Tony quickly realized that with only one income, he could no longer make the mortgage payment on their—his—home and would soon be looking for an apartment. He spoke bitterly of the prospects of selling the house in a down market, projecting the beating he would take on the sale. He was certain that he would realize no equity after all those years of making payments. Foremost in the ongoing conflict was who would end up with the newer car and who would have to drive the beater. But the quibbling extended to the appliances—not only who would take possession of the washer and dryer, but trivial stuff such as the toaster and the blender.
It was tragic to me that Tony was losing his wife, and here we were in a Denny’s talking about losing the toaster. As he spoke about the division of the household items, his energy level began to elevate and the intensity picked up. Customers at nearby tables began to look over nervously as his voice got louder. I could feel his deep disappointment transition into a fuming anger, which in part I found excusable, understandable.
But as he vented, I could sense something inside him turning a deep shade of bitter.
As I sat opposite Tony in the booth, I had a light bulb moment. I realized that in fifteen years, neither of them would be driving either car. Both vehicles would be on a scrap heap somewhere. The washer and dryer would be history. The toaster would be long gone, experiencing a much shorter life span.

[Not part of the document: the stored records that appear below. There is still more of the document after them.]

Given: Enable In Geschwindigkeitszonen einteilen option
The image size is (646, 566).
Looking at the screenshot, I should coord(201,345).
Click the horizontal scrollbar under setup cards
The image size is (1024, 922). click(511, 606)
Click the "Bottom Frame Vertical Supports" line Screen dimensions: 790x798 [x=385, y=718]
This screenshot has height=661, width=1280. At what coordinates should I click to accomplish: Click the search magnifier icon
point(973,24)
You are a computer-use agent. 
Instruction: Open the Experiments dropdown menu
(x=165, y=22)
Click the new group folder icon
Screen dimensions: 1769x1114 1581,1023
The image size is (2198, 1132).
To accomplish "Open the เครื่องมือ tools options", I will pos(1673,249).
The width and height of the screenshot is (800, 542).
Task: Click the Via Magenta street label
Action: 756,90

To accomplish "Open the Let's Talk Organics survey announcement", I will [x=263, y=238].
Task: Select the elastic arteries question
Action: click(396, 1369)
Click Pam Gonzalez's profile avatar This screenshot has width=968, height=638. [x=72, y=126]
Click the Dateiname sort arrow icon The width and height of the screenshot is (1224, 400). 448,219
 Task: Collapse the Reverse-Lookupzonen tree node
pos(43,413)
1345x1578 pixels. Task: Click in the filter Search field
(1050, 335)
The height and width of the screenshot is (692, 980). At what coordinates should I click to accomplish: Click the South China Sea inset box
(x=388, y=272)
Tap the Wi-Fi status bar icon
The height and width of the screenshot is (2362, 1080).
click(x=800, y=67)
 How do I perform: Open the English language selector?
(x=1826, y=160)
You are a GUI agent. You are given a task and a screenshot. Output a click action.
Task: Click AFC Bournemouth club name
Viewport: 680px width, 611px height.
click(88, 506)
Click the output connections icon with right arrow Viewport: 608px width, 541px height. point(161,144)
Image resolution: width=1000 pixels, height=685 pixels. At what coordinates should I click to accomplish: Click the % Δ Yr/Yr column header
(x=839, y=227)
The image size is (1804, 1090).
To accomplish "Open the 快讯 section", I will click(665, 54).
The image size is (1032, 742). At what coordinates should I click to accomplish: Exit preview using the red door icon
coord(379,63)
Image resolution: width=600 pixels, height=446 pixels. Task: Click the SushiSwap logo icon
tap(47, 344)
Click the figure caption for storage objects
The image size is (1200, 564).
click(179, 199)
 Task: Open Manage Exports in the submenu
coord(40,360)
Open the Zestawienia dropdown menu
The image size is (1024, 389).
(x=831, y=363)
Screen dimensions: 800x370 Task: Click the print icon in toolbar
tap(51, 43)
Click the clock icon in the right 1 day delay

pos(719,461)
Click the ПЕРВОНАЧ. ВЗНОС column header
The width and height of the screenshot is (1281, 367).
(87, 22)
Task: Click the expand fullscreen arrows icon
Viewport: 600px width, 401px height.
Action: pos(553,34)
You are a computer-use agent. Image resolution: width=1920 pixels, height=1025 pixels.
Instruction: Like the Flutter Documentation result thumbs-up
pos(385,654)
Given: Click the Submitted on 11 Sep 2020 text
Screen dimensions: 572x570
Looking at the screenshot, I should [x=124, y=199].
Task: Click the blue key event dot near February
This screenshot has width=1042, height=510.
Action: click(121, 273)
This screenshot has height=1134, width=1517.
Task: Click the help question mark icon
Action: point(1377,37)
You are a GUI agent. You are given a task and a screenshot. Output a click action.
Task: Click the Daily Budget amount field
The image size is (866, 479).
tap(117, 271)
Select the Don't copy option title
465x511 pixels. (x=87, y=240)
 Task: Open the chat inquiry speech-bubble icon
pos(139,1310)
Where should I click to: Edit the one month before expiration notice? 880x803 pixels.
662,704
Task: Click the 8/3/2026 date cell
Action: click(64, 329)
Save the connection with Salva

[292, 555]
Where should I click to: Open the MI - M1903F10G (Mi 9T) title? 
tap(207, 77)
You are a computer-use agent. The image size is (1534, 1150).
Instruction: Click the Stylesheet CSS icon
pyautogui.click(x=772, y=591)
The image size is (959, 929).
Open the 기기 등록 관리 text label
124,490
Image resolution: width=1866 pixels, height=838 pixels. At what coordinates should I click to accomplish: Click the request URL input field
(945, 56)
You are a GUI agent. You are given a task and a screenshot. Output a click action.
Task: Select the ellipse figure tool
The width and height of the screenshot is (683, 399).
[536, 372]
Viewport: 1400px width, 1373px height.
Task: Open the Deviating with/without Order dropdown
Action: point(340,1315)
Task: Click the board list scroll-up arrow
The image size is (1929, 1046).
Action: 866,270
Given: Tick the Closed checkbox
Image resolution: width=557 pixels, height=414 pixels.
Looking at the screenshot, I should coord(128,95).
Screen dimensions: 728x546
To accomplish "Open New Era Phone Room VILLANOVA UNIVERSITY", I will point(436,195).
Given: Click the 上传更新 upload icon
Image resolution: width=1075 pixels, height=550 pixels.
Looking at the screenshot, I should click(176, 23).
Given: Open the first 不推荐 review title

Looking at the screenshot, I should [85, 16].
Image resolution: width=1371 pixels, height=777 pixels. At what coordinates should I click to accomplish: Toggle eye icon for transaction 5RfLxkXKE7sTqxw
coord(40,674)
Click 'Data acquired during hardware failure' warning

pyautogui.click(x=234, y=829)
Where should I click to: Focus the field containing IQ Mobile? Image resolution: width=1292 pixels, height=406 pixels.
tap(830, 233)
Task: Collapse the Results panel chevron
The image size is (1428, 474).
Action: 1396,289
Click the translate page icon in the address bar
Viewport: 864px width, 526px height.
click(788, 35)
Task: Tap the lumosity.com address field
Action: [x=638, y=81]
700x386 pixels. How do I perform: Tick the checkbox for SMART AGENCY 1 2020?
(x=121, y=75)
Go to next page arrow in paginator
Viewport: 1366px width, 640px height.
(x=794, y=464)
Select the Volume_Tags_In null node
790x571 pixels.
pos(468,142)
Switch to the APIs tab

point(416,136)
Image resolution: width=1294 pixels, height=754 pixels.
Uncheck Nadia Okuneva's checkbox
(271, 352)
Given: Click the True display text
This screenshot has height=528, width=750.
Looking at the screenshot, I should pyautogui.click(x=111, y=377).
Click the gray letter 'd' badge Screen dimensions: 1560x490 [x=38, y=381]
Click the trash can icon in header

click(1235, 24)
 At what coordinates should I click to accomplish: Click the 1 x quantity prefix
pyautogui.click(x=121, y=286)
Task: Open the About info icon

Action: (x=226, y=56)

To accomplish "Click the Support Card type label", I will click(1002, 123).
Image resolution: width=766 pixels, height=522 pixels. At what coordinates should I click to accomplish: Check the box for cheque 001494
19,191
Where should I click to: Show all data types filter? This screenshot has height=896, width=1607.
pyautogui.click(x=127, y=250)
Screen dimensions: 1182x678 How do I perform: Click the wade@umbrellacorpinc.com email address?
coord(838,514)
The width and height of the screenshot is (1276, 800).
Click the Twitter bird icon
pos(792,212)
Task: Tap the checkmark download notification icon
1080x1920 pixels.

But the decisions of the heart made in this troubled space could affect Tony’s life fifteen years later.
Certainly he would need to walk through stages of emotion, stages of grief, as he worked to process the betrayal, heartache, and loss. But I realized as we sat together in the late hours in the half-empty restaurant that Tony was in the process of deciding who he was becoming.
I was shaken by the reality that his response to the divorce could end up having a greater effect on his life than the divorce itself.
This is so significant when we pass through seasons of extreme disruption, what I have come to call The Land Between. It is critical to recognize that not simply the hardship, but also our reaction to the hardship, is forming us. With each major disappointment we experience, our responses both reveal the person we are and set the trajectory for the person we are becoming. Whether we age with grace and poise or become bitter, resentful people is largely determined by our response to disappointment.
These deeply troubling seasons can be a greenhouse for transformational growth. It is also the desert where faith goes to die. We decide. Our response to deep disappointment may end up being more defining than the pain itself.
How have your reactions to hardship shaped your life?
Do you believe troubling seasons can be “a greenhouse for growth”?
Jeff Manion is Senior Teaching Pastor of Ada Bible Church in Grand Rapids, Michigan, where he has served for more than 25 years. Jeff is the author of The Land Between, and he and his wife, Chris, have three adult children.